Data excerpts ▸
- - -
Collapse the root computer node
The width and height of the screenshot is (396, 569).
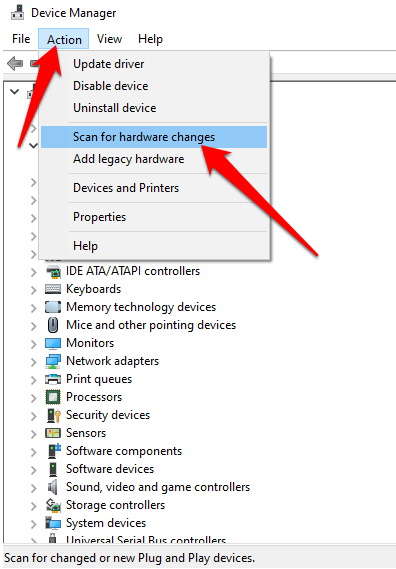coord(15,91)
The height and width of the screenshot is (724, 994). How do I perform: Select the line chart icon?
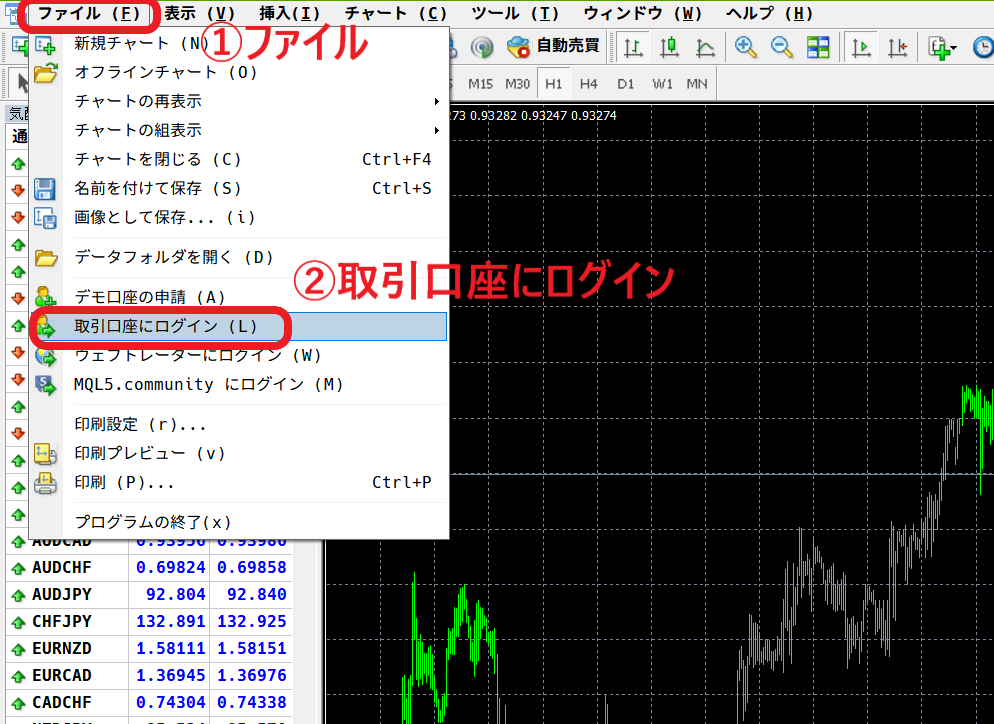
- - -
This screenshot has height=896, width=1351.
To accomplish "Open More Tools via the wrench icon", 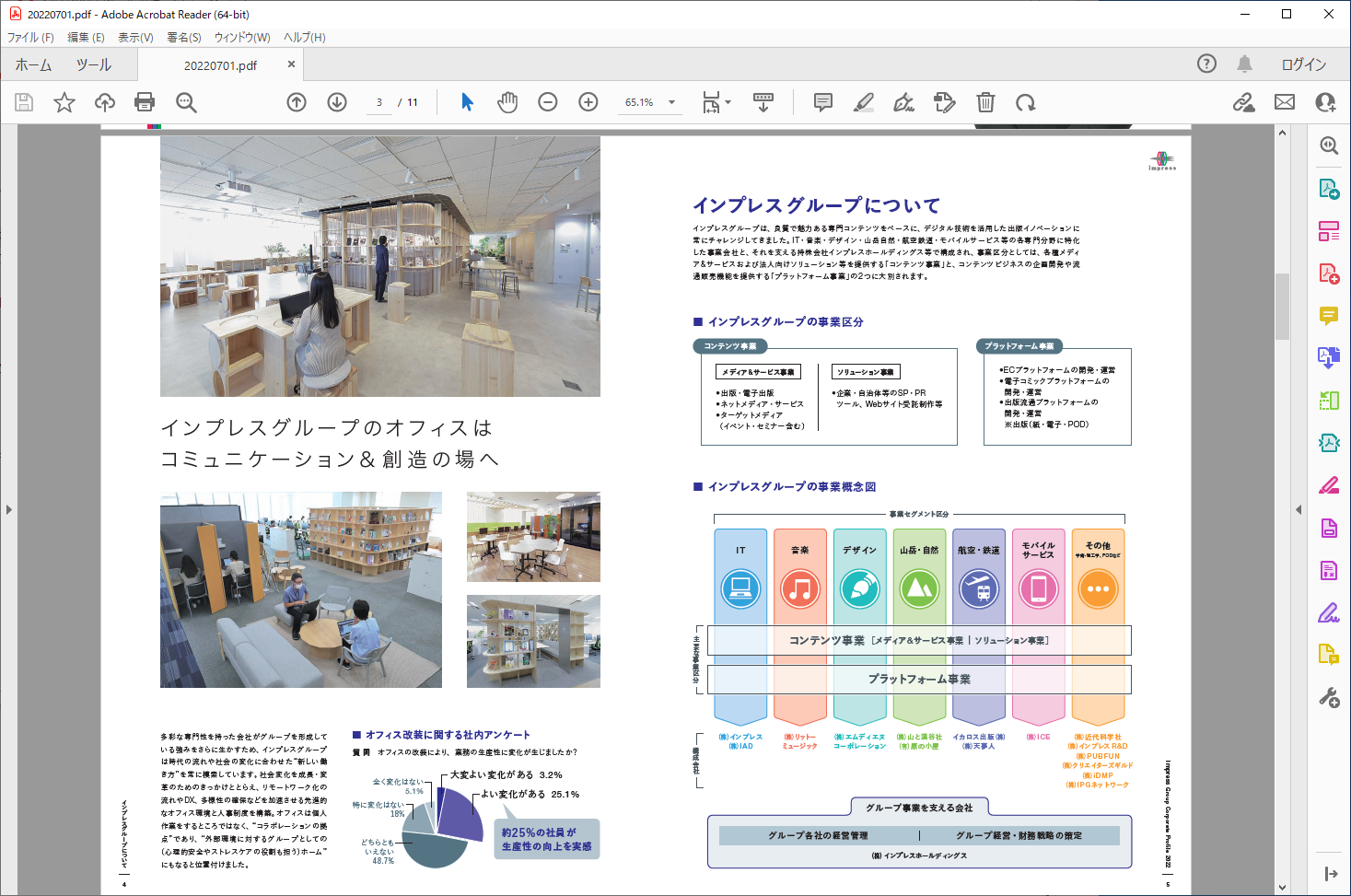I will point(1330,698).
- - -
Task brief ▸ Reproduce the data above exactly, but only the lines from the one showing "Collapse the root computer node" through the one showing "The height and", with both ends kept and the pictures left out.

Answer space ▸
Collapse the root computer node
The width and height of the screenshot is (396, 569).
coord(15,91)
The height and width of the screenshot is (724, 994). How do I perform: Select the line chart icon?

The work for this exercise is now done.